See it in the real Course

Open src/main/java/edu/ewu/cscd211/scheduler/Course.java and find the equals method near the bottom. It is the same idea you just learned, on a real class. The comparison at its heart reads:

return courseCode.equals(other.courseCode)
        && section.equals(other.section)
        && term == other.term;

The two String fields, courseCode and section, are compared with .equals (you want same text, not the same object), but term is compared with ==. That is not a typo. The term field is a Term, which is an enum, and Java creates each enum constant exactly once (JLS 8.9): every mention of Term.SUMMER anywhere in the program is a reference to that one created object. With a single shared object behind every reference, == (same arrow) and .equals (same contents) give the same answer, so == is the idiomatic choice. This is the one case where the new String trap cannot happen, because the language never builds a second copy of an enum constant. You will write this exact equals yourself in Lab 1.

Check yourself. In Course.equals, the String fields are compared with .equals but term is compared with ==. Why is == correct for term when it was wrong for the two Strings?

A failure that makes a rule: an alias is not a copy

The opening bug is the rule. When you write b = a on an object, you did not get a safe private copy; you got a second arrow to the same object, and a change through either name shows through both. So if a method stores an array or a list it was handed, the caller still holds an arrow to that same object and can change the object's insides from outside, behind the object's back. The rule the failure teaches: assignment of a reference shares, it does not copy. When you need an independent copy, you must build one on purpose. Week 2 gives that its name, defensive copy, and shows where leaving it out breaks an object.

Check yourself. A method does this.scores = incoming; where incoming is an int[] the caller passed in. In one sentence, what can the caller still do to this.scores afterward, and why?

A failure that makes a rule: == on text answers the wrong question

Comparing user input or parsed text with == is a bug that sometimes passes by luck. Read this login check:

if (entered == "admin") { ... }   // WRONG: compares arrows, not text

If entered came from new String(...) or from reading a file, its arrow differs from the literal "admin" arrow, so the test is false even when the user typed admin. It might pass during a quick test if both happen to be pooled literals, which is worse, because the bug hides until real input arrives. The rule: compare text with .equals, and reserve == for identity, for null checks, and for enums.

Check yourself. Rewrite if (entered == "admin") so it correctly tests whether the user typed admin, and write the one expression that safely asks whether entered points at no object yet.

Show what you can do

Make this small artifact, then write the reflection. It is neutral on purpose, so the Week 1 lab on Course stays yours to write.

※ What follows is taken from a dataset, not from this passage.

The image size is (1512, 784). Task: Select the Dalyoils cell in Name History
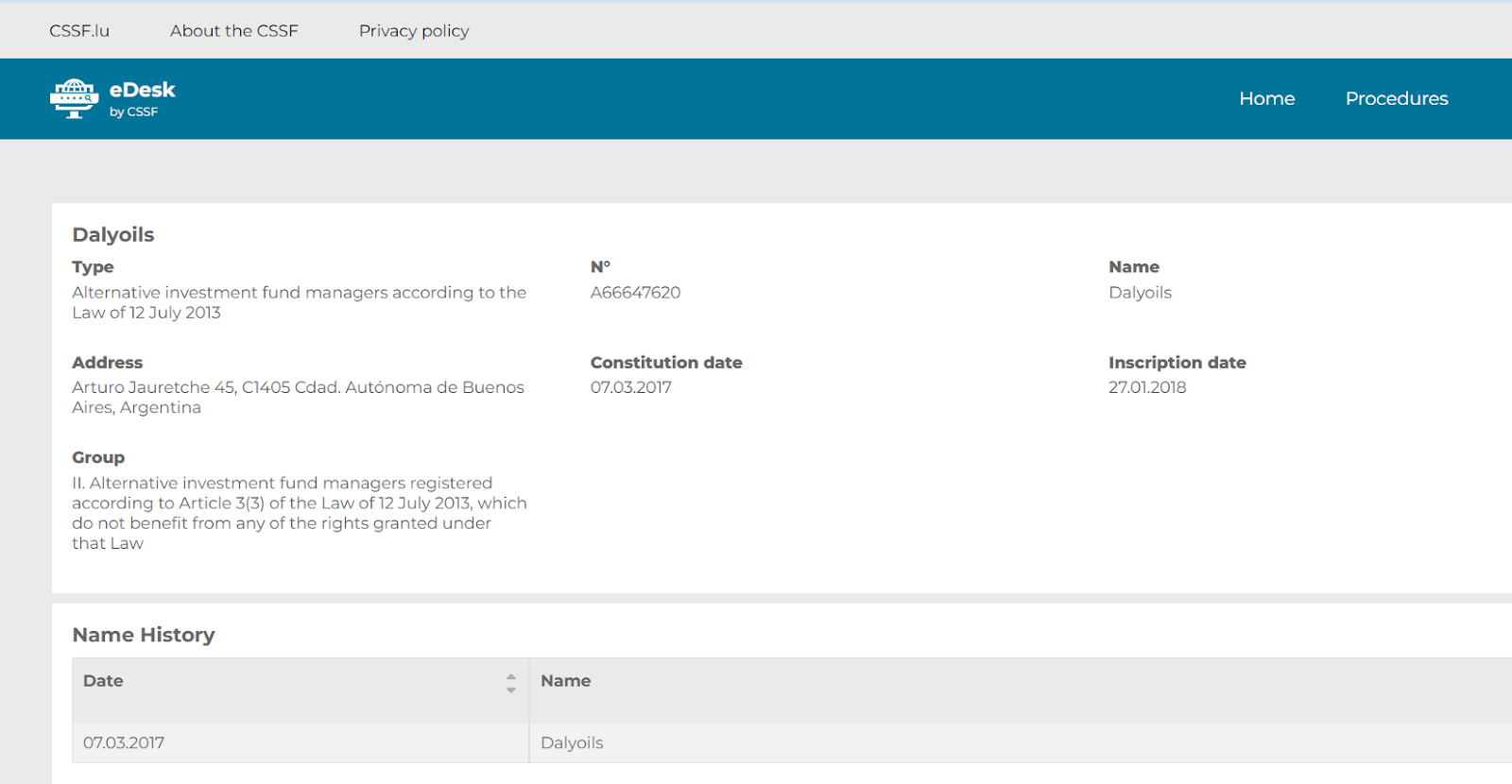coord(572,743)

• Artifact. In a tiny main, do two traces. First: make int[] original = {10, 20};, alias it with int[] copy = original;, run copy[0] = 99;, and print original[0]. Predict the output on paper first, then run it and confirm. Second: build String a = new String("hi"); and String b = new String("hi");, and print both a == b and a.equals(b). Predict both, then confirm.
• Reflection ("I can ..."). Write one line for each, in your own words: I can say what a primitive box holds versus what an object box holds; I can explain why b = a makes an alias and not a copy; I can say when to use == and when to use .equals, and name the two places where == is the right tool. Then name one CSCD 210 bug you remember that you now understand was an aliasing or an == bug.

Where this goes next

The diagnostic on June 23 checks this distinction, so a few minutes with the trace above pays off on day one. Week 1 builds directly on it: the rule that compareTo must agree with equals is exactly value-equality (same contents) versus reference-identity (same object), the thing you just learned, applied to Course. Week 2 returns to the alias leak this lesson exposed and gives the fix its name, defensive copy. On the drive in, The Commute Episode 0 sets up why a single shared project, built right from the first object, is how the whole summer holds together.